In working with SQL 2005 Maintenance Plan backup cleanup tasks, a frustrating bug was found. It seems that when the ability to select “hours” as a time criterion was added in SP2, the door was opened for misinterpretation of time units. For example, you can, in your local Management Studio, set the Plan to delete files greater that 4 days old, and when run on the server the Plan will delete files only greater than 4 WEEKS old. This was the full mapping I found:
SET ACTUAL
Hours -> Days
Days -> Weeks
Weeks -> Months
Months -> Years
Years -> Years
I don’t know yet if this is fixed in 2008. For 2005 at least, I suggest refraining from using the built-in “Maintenance Cleanup Tasks” in Maintenance Plans, and instead use a T-SQL Statement task with the snippet below. This will truly delete greater than 4 days. Set your time criteria however you like.

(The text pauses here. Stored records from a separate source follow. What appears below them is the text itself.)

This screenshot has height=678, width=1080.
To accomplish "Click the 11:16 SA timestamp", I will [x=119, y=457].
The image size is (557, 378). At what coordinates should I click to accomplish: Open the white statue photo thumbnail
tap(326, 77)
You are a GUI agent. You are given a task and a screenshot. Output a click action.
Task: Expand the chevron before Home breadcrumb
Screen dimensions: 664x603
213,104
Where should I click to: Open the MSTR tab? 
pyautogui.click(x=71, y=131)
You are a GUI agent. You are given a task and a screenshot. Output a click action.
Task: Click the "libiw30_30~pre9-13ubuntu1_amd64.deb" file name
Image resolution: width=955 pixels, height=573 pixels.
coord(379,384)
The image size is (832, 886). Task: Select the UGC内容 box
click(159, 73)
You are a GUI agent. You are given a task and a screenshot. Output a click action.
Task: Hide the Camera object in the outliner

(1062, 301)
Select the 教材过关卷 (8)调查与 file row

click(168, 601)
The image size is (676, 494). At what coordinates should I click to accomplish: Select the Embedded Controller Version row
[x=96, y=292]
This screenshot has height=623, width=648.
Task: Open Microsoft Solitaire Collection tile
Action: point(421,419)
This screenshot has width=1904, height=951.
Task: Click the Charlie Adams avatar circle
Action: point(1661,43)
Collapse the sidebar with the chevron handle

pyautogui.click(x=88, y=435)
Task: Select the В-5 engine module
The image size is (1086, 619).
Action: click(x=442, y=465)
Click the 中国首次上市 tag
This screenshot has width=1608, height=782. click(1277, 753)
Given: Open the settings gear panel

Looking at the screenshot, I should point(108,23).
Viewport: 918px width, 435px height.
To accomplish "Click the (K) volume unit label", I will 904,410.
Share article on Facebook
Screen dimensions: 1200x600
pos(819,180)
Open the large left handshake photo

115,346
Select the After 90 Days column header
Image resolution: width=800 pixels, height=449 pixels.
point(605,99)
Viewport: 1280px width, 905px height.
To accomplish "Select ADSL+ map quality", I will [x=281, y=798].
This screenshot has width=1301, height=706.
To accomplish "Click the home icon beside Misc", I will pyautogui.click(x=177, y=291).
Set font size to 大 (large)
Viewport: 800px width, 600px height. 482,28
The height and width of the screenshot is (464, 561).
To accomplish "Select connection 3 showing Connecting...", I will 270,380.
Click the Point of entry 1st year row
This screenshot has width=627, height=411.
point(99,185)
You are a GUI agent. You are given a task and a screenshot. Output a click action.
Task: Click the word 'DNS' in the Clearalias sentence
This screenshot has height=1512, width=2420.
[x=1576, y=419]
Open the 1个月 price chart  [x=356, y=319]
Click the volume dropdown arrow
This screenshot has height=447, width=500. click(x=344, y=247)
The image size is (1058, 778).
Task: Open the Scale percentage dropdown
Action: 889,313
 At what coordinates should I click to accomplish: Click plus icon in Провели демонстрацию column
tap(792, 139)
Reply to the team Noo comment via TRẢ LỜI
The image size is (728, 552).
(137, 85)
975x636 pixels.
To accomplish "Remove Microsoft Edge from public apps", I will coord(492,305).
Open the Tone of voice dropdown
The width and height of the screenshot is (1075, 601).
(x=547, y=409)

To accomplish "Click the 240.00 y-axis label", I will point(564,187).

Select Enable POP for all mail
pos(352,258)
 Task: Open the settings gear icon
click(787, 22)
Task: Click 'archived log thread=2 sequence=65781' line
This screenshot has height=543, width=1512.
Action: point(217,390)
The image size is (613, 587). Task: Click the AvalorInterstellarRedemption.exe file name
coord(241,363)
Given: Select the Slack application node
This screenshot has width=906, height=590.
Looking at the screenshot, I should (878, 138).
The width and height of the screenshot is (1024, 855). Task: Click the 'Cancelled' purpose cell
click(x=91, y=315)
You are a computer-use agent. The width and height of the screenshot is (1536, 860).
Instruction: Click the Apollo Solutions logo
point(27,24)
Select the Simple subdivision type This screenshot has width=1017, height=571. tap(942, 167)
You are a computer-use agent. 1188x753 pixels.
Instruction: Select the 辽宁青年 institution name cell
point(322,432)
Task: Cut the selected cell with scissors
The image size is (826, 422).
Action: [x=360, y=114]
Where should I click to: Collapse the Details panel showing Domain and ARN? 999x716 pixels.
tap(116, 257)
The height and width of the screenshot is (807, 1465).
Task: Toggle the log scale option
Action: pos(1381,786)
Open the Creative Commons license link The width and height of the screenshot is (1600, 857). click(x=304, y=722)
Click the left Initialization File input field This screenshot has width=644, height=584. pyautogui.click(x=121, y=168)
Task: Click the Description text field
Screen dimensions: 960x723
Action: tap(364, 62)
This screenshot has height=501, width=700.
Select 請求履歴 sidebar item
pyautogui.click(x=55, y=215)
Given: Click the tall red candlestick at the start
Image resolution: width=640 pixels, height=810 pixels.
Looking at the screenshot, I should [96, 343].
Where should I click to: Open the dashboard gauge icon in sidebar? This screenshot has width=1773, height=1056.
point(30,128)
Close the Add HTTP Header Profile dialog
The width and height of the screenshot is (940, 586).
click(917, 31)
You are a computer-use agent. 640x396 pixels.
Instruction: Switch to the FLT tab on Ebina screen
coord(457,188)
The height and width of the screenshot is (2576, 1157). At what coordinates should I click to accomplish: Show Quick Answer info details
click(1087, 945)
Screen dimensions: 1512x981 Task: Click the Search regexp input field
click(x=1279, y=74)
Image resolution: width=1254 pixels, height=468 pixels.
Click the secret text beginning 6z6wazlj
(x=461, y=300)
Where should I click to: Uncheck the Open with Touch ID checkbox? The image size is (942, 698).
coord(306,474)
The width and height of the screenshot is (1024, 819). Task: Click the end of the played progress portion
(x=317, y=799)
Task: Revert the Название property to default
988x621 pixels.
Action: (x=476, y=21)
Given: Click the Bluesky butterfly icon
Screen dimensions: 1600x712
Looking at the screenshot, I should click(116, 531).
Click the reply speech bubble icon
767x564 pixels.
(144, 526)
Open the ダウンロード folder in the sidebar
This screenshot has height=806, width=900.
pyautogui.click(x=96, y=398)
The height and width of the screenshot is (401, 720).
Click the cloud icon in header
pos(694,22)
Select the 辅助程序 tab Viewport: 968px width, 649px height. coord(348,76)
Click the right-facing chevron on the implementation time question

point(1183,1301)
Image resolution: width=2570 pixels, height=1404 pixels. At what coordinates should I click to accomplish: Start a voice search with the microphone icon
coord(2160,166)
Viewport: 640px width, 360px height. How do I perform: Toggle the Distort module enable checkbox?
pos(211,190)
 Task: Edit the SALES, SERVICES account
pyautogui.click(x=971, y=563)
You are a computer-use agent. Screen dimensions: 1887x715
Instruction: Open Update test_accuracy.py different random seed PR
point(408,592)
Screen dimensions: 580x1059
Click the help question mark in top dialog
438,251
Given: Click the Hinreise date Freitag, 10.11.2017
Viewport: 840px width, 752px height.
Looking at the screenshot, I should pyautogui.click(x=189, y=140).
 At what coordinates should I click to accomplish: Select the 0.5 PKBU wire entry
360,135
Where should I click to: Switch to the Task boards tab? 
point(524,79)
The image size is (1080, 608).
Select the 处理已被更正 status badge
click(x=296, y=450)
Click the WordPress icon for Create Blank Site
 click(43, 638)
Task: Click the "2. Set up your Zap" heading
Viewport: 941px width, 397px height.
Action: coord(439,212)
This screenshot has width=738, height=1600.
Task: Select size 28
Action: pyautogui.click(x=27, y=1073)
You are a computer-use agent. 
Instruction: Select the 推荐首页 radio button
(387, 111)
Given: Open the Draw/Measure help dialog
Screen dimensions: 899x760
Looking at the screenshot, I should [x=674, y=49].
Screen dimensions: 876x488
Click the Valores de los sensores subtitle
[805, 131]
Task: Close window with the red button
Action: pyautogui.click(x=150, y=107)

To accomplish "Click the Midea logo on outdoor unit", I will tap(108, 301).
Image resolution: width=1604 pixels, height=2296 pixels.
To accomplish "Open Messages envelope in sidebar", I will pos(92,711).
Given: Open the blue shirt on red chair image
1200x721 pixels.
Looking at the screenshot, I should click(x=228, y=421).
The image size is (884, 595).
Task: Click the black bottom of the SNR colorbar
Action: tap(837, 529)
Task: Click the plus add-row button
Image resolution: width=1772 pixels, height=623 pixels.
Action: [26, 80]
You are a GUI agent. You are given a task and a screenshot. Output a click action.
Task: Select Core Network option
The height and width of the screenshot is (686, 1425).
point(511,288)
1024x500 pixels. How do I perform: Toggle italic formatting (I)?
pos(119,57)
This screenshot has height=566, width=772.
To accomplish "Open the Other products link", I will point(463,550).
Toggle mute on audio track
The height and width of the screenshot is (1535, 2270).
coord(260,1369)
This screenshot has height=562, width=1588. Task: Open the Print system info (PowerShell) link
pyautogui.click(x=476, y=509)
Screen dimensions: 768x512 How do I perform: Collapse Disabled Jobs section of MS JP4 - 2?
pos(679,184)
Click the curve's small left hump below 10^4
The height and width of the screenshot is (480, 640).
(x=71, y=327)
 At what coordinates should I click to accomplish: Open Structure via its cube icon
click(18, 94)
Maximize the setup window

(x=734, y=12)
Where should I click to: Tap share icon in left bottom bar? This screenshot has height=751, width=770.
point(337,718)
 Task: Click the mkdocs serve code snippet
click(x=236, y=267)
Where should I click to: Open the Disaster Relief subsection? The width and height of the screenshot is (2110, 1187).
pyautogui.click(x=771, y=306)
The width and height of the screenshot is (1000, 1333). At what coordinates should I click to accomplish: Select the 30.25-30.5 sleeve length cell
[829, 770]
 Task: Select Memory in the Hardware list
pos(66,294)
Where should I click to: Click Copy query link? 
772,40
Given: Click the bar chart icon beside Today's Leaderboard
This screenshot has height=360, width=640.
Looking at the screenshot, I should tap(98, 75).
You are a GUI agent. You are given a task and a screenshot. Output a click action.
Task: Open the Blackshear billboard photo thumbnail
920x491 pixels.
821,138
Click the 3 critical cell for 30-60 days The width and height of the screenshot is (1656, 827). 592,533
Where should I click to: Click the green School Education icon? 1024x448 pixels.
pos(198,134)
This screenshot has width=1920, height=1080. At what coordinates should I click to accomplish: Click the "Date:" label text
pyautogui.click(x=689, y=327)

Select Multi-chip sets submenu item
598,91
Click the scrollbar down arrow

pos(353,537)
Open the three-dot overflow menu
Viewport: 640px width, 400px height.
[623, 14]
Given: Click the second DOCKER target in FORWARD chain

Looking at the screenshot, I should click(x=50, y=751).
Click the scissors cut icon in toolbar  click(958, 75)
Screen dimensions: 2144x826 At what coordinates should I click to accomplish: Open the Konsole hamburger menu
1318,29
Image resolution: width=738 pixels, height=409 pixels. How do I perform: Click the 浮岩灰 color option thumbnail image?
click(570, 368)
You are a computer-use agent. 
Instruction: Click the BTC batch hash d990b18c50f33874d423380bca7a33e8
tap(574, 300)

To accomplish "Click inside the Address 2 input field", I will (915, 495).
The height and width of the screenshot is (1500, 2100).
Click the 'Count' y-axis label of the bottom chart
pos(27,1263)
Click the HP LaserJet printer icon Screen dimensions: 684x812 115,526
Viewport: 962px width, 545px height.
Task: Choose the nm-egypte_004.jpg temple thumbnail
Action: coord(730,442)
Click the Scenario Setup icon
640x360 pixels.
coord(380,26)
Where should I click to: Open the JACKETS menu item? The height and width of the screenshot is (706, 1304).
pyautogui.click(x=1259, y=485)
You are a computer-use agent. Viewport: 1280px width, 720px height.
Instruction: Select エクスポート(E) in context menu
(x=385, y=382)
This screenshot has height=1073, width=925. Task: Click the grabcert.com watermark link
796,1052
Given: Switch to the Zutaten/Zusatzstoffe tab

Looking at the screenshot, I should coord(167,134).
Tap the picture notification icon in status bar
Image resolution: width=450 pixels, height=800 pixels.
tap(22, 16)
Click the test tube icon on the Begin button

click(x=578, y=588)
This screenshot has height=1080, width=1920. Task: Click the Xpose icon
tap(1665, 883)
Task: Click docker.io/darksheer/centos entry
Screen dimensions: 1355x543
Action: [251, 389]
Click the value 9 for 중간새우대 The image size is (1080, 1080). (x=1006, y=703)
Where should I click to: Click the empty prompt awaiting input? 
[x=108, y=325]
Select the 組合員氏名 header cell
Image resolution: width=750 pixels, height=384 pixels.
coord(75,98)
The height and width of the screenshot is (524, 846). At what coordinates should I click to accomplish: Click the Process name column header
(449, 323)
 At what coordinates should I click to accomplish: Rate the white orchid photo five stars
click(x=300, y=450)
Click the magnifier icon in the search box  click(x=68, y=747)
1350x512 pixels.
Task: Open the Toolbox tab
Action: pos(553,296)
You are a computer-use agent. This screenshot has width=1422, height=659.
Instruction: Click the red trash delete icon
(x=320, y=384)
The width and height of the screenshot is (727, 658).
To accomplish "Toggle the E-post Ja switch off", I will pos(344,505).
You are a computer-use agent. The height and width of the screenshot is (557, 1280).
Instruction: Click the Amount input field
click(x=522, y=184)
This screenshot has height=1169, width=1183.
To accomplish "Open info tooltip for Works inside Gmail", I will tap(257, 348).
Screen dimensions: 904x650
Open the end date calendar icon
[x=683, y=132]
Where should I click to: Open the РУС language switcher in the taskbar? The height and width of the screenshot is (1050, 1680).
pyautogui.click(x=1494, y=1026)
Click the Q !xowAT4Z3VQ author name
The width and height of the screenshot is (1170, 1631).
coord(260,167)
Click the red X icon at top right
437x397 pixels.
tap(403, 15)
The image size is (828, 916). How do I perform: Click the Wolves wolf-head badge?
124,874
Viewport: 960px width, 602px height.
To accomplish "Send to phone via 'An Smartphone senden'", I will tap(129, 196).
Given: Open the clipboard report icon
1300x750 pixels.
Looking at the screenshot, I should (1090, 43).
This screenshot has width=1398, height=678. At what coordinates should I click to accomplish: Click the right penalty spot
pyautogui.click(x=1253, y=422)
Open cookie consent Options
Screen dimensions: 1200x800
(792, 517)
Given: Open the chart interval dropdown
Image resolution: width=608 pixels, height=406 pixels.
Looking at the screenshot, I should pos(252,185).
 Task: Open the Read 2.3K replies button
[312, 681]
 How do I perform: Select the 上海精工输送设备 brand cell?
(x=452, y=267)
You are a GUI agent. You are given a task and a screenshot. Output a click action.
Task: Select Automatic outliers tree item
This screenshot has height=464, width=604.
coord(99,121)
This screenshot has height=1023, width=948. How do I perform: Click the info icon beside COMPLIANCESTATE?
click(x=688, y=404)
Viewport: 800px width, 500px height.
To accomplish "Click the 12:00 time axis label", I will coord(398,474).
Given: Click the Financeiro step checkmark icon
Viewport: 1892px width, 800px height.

DECLARE @DateOlderThan datetime
SET @DateOlderThan = DATEADD(day,-4,GETDATE())EXEC master.dbo.xp_delete_file
0 -- delete files
,N'H:\SQLBackup\INST3' --full path to the main directory
,N'bak'-- file extension
,@DateOlderThan-- delete files created before this timestamp
,1-- Including first-level sub

Jeff, I think you’ll find some handy procedures in the admin database to handle these issues. Our maintenance procedures and the backup procedures will handle these issues for you. I have never been a fan of maintenance plans as they are very limited and in the end, only cause more frustration than they’re worth.
We just use them for things like rolling backups on DEV and QA servers. For that, they do everything we need.